Leading into this weekend’s Easter general bye Rauluni described his side’s performances so far in 2019 as “up and down”, saying the fifth-placed Tigers have plenty of improvement in them.

Granted, he said most sides do considering it’s still early days, but with a handful of injured stars to come back into the Tigers’ XV over the course of 2019 it looks like Rauluni’s outfit could well be building to something special.

“We have the potential to build to something, I think,” Rauluni, who took the reins from Ant Connellan after a stint with Souths, said.

“After finishing third last year the boys definitely want to take the next step and make the grand final, hopefully win it too, but it has been an up and down start.

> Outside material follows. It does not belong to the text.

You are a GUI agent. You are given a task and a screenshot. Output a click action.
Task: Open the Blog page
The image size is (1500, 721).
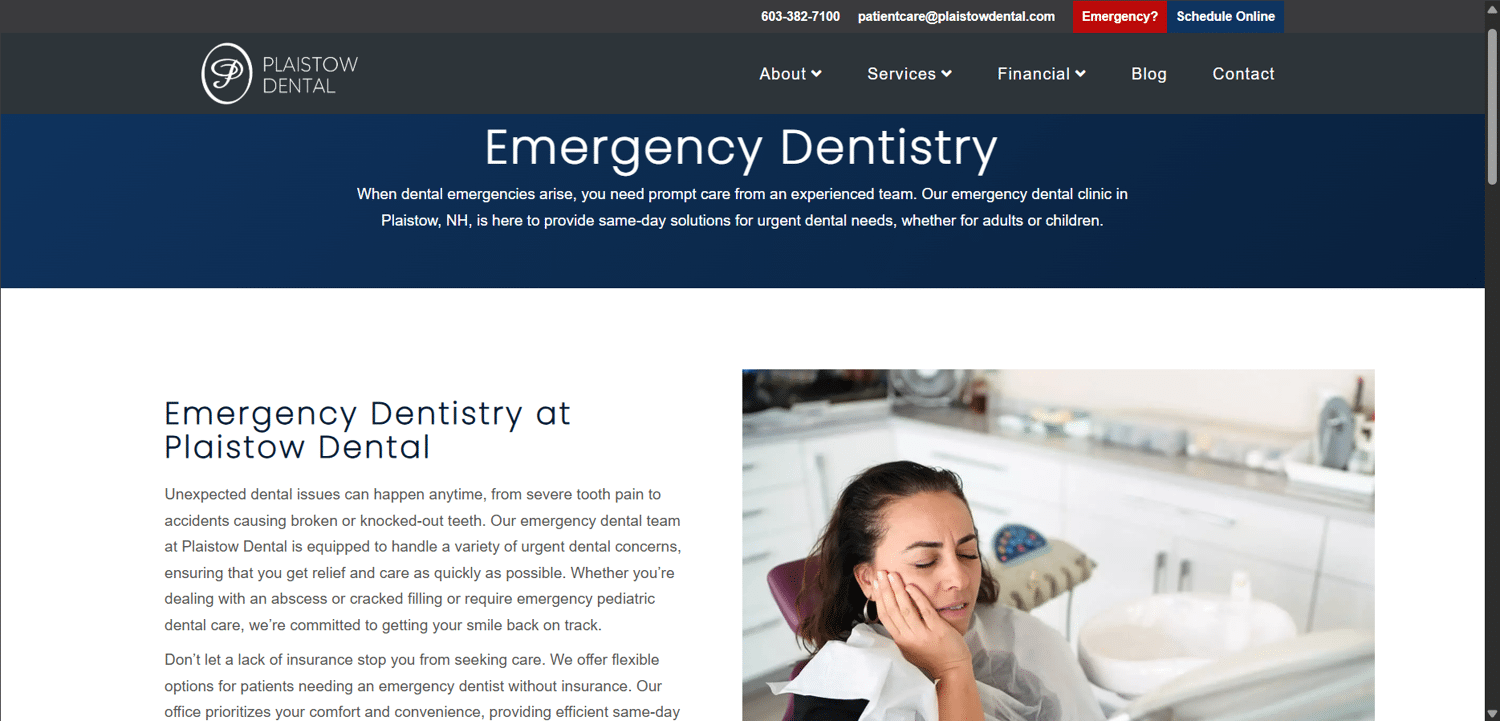[1149, 74]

“It’s been pretty promising too though considering we’ve had tough games and we’ve got quite a few new guys who are still building combinations, but we’re working hard on that at training and we’re hopeful our injured guys will be back sooner rather than later too.

“Having Uni first, we just didn’t play very well and they’re a good side but to beat Jeeps the week after was great. Speaking about it with a few guys, they’ve told me it’s been quite a while since we’ve beaten them.

“Then the bye and [Bond University]. We were up by about 20 points in that game and looked really good, but they worked back into it and it was a close win in the end. That one was really promising in patches and the result was good, but it was pretty disappointing in stages and there’s a lot to work on.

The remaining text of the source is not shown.